身体や知的、精神などの障害を持つ当事者の兄弟や姉妹が抱える特有の思いや悩みを話し合い、分かち合おうという趣旨の会、「京都きょうだい会」は、40年以上活動を続けている。隔月に例会を開き、日頃の悩みや不安を語り、過去の経験も交えて相談し、励まし合う活動が柱だ。
毎回、20代から70代の10~20人ほどが参加する。ここ10年ほどはインターネットの普及やホームページの効果で新しい参加者に広がりが出てきた。

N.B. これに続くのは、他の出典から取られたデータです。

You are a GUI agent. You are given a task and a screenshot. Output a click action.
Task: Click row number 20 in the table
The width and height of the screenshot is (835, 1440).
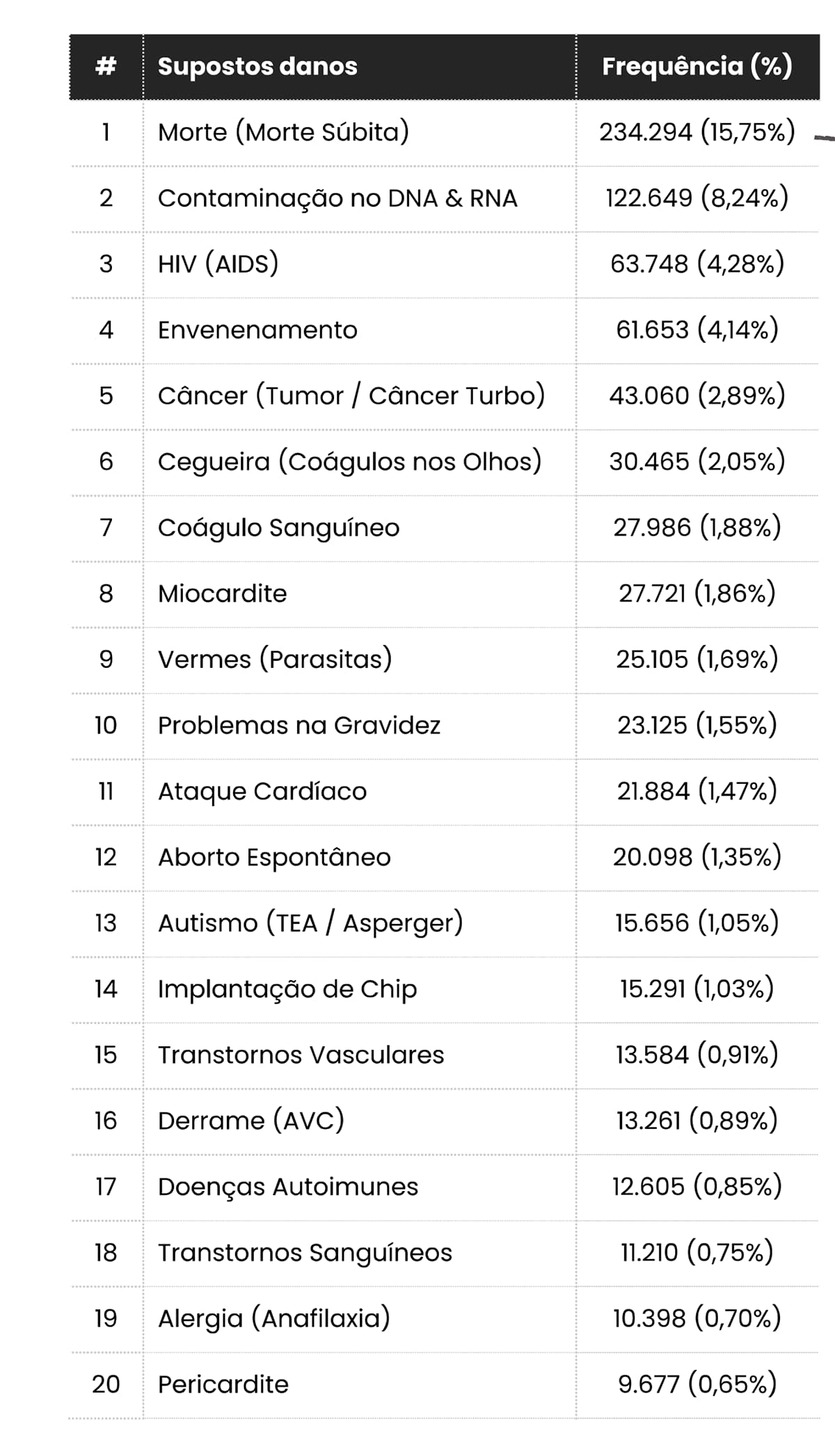pyautogui.click(x=106, y=1385)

共同代表の糸井慶一さん(76)は「親の関心がまず障害のある子に向かいがち。親の代わりに介護を担いヤングケアラーになったり、親の老いた後は、親代わりにも。自身の進学や結婚、就職問題、周囲の無理解などにも直面する」と話す。糸井さん自身、障害のある兄弟の力になろうという気持ちとうとましく思う気持ちが同時にあり、自己嫌悪になったり、自分の存在を自問自答することもあったという。同様に孤独で悩み、家族であることのプレッシャーや自分の進路が見つからず、特別な悩みや負担問題に出合う人は少なくない。

もう1人の共同代表梅田嘉一さん(71)は「よい子でいることが期待され、そうでない自分とのギャップに悩み、自己肯定感が持てず苦しんできた人もいる。そうしたモヤモヤした感情を整理するのも会の効用」といい、会員も結婚や就職で状況が変わり、小人数になって活動が低迷したこともあったが、糸井さんと2人で力をあわせ続けてきた。「親亡き後」もと活動してきたが、当事者がなくなってからも「経験を伝えようと」活動は続けている。
糸井さんは会が「当事者の会」になるまでに多くの試行錯誤と時間を経過してきたと振り返る。「障害がはっきりと判別されると障害者手帳の交付など福祉施策の対象になる。知的や精神障害の場合、ボーダーラインにいると、当事者が浪費したり、詐欺被害にあったりと、家族のかかわりやケア、影響のプロセスが長くなる。障害の程度が軽いほうが家族への影響が大きいというケースも出てくる」といい、「障害者本人だけでなく、ノーマライゼーションが親やきょうだいにも必要だ」と思っている。
梅田さんと2人、「親亡き後にバトンタッチを要請され、応えたいと思いつつ、自分の家族も人生もある。特に当事者がどこで暮らすかという住まいの問題も出る。やむを得ず兄弟姉妹が同居しているケースも少なくない。福祉施策には家族があることを前提にしているものもあるが、高齢社会になり、それに対応した福祉制度を考えてほしい。障害者福祉でも住まいの問題をもっと充実して」と語る。さらに糸井さんは「会のありようは、障害者福祉全般の反映でもあり、そのことを研究者的な人とも交流を深めて、掘り下げていければ」と期待し、梅田さんは「世代交代を考え、成年後見制度の紹介など相談事業も強化したい」と考えている。